Your response must be an exact transcription of the lines from the one containing "28. Şirk öyle" through the final line of the data.

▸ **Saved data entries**
########

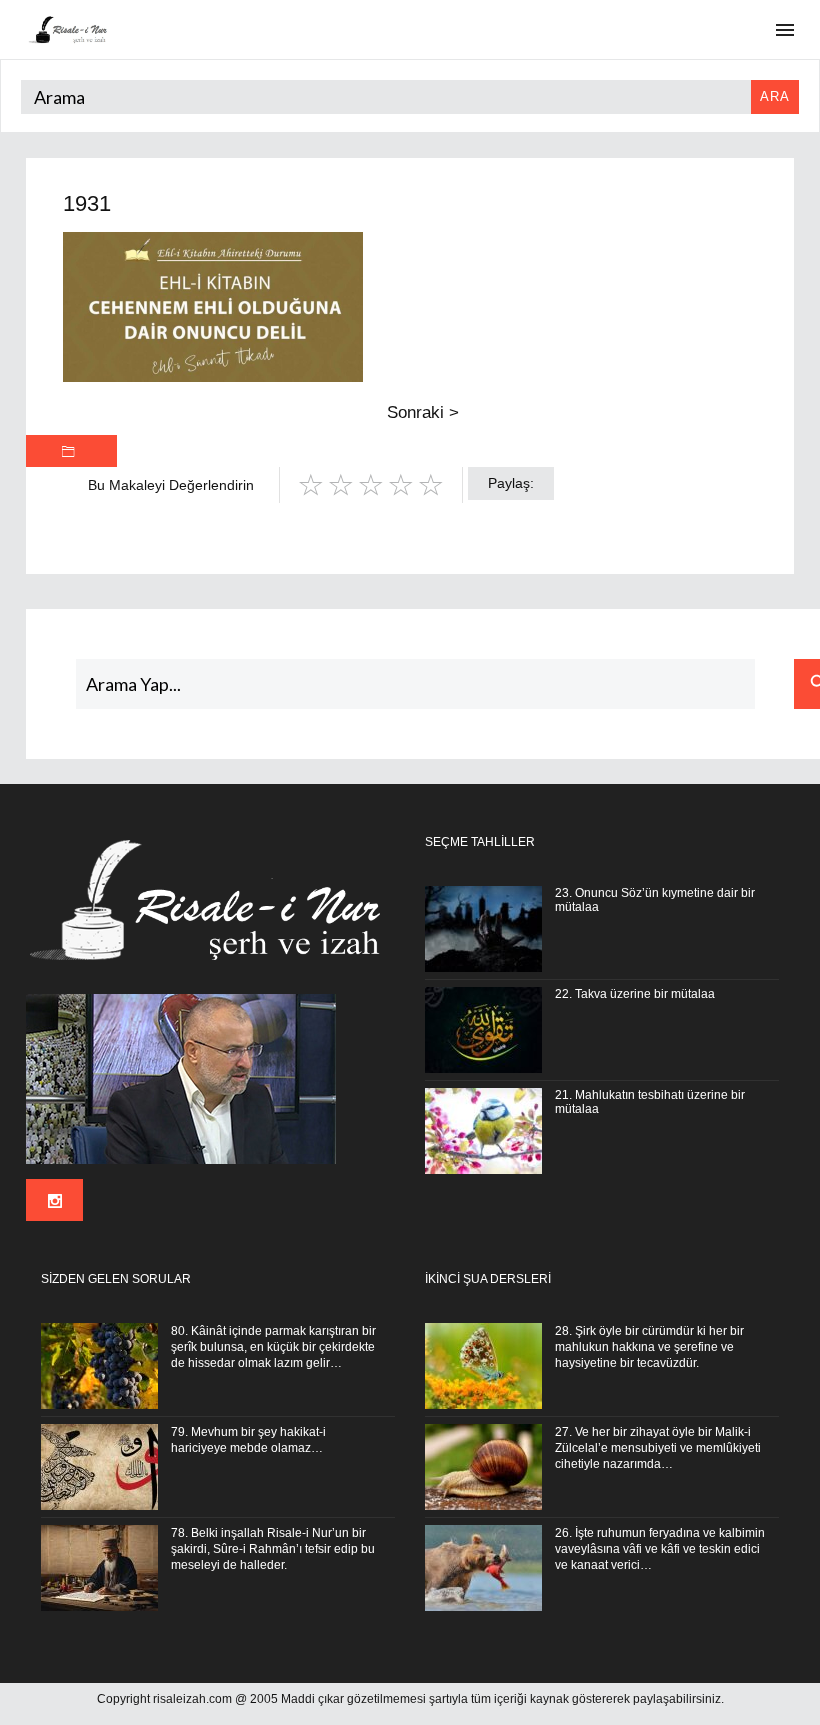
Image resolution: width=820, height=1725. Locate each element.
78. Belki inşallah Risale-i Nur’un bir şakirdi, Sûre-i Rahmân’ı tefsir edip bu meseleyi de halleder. (273, 1549)
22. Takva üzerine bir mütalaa (635, 994)
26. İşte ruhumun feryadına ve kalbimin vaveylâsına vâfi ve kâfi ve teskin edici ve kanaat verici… (660, 1549)
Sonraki (423, 412)
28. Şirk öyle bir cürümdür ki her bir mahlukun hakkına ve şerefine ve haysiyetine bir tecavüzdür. (649, 1347)
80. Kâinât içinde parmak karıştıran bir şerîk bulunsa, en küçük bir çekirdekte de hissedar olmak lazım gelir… (273, 1347)
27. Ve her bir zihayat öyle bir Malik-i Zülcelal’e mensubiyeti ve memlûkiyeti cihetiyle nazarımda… (658, 1448)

########

▸ **Exercise response**
28. Şirk öyle bir cürümdür ki her bir mahlukun hakkına ve şerefine ve haysiyetine bir tecavüzdür. (649, 1347)
80. Kâinât içinde parmak karıştıran bir şerîk bulunsa, en küçük bir çekirdekte de hissedar olmak lazım gelir… (273, 1347)
27. Ve her bir zihayat öyle bir Malik-i Zülcelal’e mensubiyeti ve memlûkiyeti cihetiyle nazarımda… (658, 1448)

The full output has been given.